Interview Questions administrator

Best SharePoint administrator Interview Questions and Answers with topic wise:

Recycle Bin | MMS | ManagedVsCrawledProperties |

Sunday, March 4, 2012

where/When/Why FormDigest Control: SharePoint

FormDigest Control:
Every SharePoint developer should know about the “FormDigest” control. Especially who are developing master pages, site pages and application pages?

I am going to cover in which areas FormDigest control use:
  1. What is FormDigest Control?
  2. Why every master page should have “FormDigest” control and what is the need?
  3. The security validation for this page is invalid?
  4. When/where/why use "AllowUnsafeUpdates" in SharePoint?
  5. How to do manipulation to the SharePoint data programmatically?

What is FormDigest control?

A FormDigest control has to be included to create a digest for security validations when performing some modifications to SharePoint data. It adds a security token inside your page based on user, site and time. Once the page is posted back the security token is validated. Once the security token is generated it’s valid for a configurable amount of time. 
For reasons of security, by default, Microsoft SharePoint Foundation does not allow you to make posts from a Web application to modify the contents of the database unless you include security validation on the page making the request.  You can update data for a single site or for a site collection by adding a page directive and a FormDigest control to the page that makes the request.

Note: Main reason why “FormDigest” control introduced is to prevent sites from cross-site scripting attacks and to do validations.

By default, default.master [v4.master in SharePoint 2010] has a “FormDigest” control. Need of it is to prevent pages from the cross-site scripting attacks. 

To get the content from the content DB, we need to set the AllowUnsafeUpdates = true. 
To set the content to the content DB, not required to set the AllowUnsafeUpdates = true. why means because of "FormDigest" control placed in every master page.

Why every master page should have “FormDigest” control and what is the need?

I guess everyone already knows about what is master page, why we can use it and what is the need of it right? Fine. I have developed some pages and through all my pages I am doing modifications to the SharePoint data [means content DB]. But it’s not the good practice to do manipulations directly on content DB without validating our content is safe or not? If you still try to do manipulations without validating your data, you may get the “The security validation for this page is invalid” exception. 

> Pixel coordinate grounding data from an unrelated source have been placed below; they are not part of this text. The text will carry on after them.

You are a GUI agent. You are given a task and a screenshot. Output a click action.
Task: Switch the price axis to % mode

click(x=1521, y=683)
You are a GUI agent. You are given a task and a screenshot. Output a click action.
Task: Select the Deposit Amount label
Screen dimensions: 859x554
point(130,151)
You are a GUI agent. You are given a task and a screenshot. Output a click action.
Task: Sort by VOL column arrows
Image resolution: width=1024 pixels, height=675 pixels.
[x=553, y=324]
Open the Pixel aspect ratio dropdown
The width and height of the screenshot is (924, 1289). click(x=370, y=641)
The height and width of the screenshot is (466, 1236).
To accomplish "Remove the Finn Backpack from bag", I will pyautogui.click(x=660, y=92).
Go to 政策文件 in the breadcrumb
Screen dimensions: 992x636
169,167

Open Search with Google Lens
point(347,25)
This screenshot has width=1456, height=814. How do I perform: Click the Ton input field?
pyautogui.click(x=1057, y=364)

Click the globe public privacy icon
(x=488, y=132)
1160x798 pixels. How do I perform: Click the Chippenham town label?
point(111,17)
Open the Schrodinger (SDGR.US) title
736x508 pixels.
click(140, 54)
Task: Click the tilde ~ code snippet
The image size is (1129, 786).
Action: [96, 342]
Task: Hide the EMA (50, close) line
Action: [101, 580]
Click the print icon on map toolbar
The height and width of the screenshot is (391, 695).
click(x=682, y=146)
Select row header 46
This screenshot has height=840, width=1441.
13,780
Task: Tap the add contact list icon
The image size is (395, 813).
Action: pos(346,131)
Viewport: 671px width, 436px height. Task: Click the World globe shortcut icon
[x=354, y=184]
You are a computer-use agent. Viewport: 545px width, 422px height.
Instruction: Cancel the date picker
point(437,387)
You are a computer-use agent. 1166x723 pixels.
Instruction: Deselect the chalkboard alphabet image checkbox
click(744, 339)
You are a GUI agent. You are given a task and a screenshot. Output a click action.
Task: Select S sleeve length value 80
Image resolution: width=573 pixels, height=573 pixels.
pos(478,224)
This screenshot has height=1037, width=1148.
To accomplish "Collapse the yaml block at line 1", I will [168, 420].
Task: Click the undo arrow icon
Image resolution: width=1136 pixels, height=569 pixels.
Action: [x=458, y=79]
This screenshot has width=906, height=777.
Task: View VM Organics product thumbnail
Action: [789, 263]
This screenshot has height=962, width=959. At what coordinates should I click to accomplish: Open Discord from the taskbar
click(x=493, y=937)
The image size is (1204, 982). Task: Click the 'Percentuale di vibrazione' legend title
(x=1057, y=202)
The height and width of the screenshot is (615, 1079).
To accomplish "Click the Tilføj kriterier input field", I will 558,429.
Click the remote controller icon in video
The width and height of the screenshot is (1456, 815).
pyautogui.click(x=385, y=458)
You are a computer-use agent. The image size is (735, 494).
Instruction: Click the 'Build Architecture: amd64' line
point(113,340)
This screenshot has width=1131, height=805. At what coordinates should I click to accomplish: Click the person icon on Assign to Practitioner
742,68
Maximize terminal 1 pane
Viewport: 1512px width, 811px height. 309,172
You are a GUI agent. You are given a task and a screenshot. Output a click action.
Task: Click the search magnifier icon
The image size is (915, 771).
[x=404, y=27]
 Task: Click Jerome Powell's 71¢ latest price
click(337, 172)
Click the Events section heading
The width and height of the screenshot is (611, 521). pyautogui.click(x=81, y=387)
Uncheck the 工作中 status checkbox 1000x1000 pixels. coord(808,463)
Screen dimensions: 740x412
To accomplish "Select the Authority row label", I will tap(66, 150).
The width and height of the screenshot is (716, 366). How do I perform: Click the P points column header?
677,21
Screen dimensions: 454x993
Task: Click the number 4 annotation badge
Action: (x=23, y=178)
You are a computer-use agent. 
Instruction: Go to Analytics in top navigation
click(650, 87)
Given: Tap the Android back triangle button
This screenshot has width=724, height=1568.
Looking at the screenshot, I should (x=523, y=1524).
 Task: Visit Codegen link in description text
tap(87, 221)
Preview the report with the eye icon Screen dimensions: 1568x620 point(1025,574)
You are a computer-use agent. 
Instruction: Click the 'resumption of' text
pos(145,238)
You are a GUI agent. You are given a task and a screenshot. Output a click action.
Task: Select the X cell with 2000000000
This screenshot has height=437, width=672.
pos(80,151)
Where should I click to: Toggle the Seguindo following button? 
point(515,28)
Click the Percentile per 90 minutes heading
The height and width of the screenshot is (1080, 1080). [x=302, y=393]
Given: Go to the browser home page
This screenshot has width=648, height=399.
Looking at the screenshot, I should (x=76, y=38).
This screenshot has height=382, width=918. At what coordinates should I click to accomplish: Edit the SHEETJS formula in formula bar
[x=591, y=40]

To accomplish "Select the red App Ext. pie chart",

Let’s come back to our topic; so, what will we do and how we can check our updating data is valid or not? Don’t worry; SharePoint has already given up the solution on it. The solution is “FormDigest” control.  The “FormDigest” control will do all these validations. In the above I already explain what “FormDigest” control is. Read it again, now you can get it clearly. 

To do manipulations on content DB directly with security validation we have to put the “FormDigest” control in all the pages. Here again we have to think is this appropriate to add “FormDigest” control in each page? So, Instead of placing the “FormDigest” control in each page, it’s better to place that control in master. The SharePoint team thought about it too smart right? That’s why they already added “FormDigest” control in all master pages in SharePoint?

But, some situation we should do manipulations to the SharePoint data even the data is not safe. So, how can we do manipulations and how we can avoid from above exception? Don’t worry here also SharePoint thought about very smart; the solution is “AllowUnsafeUpdate”.  

Best technical word to say about "FormDigest" Control is:

To make posts from a Web application that modify the contents of the database, you must include the FormDigest control in the form making the post.

The key piece of information I found in here was the following line: "The security validation is specific to a user, site, and time period and expires after a configurable amount of time."

As per msdn articleAllowUnsafeUpdates” is set to true when you are trying to update the database as a result of the GET request”. Refer to know more what/why/where on “AllowUnsafeUpdate”.


  1. Thanks. I'm trying to do this when also using a SPSecurity.RunWithElevatedPrivileges(delegate() ...
    contructor, and things are getting very complicated!

  2. nice article.Gives a crisp brief about form digest.